Nothing escaped his notice. "It wasn't my intention to upset you." He looked out the window behind me, beyond us. "I'm sorry."

"No, I'm not upset." I was pouring out my soul to a total stranger, making a complete idiot of myself. But I wasn't upset. At least not yet. Perhaps once I regained coherence, things would be different.

"You survived, though. That's what matters." He seemed to be directing his words inward.

"I guess." The next words slipped out unintentionally; I never even dared to let them cross my thoughts, let alone say them aloud. "But you never really get past that... The feeling that you got a second chance. It's almost as if—"

"As if what?" He was captivated. I wasn't sure if I was hopelessly flattered or excruciatingly uncomfortable.

"Nothing. Forget it." I glanced at the clock. Two minutes. I only had to keep it together for two minutes.
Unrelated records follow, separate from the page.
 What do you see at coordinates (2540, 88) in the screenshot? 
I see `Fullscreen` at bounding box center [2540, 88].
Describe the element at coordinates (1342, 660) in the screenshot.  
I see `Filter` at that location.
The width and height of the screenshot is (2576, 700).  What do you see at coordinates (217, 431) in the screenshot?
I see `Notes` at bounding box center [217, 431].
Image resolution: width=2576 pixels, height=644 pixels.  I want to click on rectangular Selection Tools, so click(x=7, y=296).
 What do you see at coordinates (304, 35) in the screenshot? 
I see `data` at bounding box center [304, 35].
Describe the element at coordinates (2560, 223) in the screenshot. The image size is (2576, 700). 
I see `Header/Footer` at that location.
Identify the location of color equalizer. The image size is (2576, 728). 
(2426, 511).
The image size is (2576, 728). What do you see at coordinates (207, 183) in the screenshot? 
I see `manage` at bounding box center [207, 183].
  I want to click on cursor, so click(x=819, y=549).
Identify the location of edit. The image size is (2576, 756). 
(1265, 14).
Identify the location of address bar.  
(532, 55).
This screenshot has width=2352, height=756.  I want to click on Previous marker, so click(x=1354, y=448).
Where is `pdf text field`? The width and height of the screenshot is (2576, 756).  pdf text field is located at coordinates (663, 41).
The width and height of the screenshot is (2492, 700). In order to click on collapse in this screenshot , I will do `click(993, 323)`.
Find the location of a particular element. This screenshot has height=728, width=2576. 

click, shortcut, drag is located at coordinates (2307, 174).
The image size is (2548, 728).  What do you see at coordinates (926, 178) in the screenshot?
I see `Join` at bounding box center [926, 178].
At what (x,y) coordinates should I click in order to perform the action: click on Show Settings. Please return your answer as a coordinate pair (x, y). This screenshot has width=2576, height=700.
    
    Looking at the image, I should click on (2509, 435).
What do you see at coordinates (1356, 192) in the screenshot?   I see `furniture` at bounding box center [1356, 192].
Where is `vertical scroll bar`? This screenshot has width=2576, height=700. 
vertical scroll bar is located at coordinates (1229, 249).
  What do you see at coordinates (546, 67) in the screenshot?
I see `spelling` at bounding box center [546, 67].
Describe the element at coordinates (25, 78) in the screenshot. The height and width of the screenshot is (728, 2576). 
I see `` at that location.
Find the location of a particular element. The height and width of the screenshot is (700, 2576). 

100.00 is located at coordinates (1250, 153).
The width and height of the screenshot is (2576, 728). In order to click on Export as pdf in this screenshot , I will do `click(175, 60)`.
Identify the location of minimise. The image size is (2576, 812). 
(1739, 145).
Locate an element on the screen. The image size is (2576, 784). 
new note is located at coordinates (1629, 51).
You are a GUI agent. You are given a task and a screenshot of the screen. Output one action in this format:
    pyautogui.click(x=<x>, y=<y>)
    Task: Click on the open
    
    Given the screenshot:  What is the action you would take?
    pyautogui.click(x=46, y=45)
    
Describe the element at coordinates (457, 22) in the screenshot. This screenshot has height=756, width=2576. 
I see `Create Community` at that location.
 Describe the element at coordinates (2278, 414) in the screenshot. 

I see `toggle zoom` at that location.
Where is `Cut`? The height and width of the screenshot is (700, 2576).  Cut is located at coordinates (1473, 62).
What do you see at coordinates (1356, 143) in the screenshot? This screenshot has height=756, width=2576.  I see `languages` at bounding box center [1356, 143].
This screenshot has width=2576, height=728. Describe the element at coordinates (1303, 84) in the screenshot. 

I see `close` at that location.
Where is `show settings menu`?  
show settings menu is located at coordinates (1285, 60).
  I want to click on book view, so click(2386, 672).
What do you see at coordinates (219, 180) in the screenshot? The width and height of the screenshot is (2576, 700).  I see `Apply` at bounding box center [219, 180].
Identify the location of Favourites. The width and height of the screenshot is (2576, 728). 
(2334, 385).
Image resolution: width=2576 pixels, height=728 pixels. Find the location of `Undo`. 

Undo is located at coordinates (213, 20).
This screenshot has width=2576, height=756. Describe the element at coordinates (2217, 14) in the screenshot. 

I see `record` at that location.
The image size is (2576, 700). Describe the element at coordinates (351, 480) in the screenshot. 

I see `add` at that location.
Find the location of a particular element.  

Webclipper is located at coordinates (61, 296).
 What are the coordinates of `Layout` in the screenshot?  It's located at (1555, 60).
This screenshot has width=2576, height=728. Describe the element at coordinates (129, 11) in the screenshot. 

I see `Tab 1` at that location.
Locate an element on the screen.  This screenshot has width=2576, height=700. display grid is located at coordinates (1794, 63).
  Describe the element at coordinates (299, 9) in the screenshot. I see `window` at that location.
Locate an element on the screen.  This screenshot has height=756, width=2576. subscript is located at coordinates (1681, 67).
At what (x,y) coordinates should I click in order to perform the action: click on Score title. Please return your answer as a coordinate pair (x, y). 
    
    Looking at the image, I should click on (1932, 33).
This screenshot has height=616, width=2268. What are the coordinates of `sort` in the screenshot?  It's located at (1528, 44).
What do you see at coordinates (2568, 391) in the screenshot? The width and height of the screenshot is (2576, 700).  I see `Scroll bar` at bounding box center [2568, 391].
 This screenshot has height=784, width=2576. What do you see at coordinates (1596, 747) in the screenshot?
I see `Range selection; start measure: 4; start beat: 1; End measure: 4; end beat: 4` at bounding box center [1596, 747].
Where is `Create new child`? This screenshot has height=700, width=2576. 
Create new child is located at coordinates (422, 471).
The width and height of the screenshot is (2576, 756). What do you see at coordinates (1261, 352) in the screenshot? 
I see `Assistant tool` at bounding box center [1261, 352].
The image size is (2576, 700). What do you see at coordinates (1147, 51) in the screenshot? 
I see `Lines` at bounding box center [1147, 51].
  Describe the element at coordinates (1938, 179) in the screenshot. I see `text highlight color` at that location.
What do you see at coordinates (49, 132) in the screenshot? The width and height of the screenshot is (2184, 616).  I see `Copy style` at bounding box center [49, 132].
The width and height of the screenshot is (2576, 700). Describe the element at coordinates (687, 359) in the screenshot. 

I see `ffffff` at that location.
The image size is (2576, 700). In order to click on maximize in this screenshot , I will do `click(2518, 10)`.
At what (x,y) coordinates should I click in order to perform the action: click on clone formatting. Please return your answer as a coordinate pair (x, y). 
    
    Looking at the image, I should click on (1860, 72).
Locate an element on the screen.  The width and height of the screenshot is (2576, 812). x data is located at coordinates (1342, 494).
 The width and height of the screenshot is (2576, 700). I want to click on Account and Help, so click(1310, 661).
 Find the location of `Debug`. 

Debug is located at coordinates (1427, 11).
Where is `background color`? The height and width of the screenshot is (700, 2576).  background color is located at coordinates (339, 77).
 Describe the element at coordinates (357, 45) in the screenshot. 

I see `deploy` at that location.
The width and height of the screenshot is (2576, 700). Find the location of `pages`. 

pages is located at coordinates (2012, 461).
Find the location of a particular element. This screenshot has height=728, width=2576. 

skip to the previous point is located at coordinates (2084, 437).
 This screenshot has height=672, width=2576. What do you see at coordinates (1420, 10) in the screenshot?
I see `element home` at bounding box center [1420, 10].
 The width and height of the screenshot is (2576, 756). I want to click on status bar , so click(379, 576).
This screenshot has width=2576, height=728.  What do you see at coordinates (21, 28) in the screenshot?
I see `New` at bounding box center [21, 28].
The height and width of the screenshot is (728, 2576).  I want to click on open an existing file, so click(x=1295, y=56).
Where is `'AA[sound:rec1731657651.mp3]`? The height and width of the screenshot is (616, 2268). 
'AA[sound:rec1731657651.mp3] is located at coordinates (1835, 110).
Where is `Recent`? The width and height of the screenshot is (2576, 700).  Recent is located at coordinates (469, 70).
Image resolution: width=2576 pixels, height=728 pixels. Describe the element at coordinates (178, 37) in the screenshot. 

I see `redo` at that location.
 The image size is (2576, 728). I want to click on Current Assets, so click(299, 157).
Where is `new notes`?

Then, I could go collapse into my seat in History and wallow in my humiliation over monopolizing an entire conversation with a total stranger who may or may not abhor me.

He pursed his lips and ran his hand through his thick bronze hair. I wanted to look away, but I couldn't move. And then he spoke suddenly, softly. "Almost as if you'd been given a gift, the gift of time, and now you feel like you have to fill it with something special."

My breath left me. I was too entranced to pray for its return. "Yeah," I choked out. "Something extraordinary."

He stared at his hands, musing wryly, "Impossible expectations."

I sat in stunned silence, utterly mystified over the turn in our conversation. The bell rang then, startling me even though I knew it was coming. Edward rose and quickly, almost supernaturally, strode out the door without a glance in my direction.

I was still frozen as Mike approached my desk and handed me my crutches. "You okay? Bella?"

Shaken, I awoke from my trance. "Yeah, sorry."

As we slowly made our way down the hall, Mike seemed unaware of my frenzied state. "Maybe Berty has the stomach flu. He could be out all week!" He could barely contain his excitement. "Or something life-threatening; he could be out all month. Maybe even longer!"

My stomach turned over at the prospect, for Mr. Berty's terminal illness would certainly be the death of me.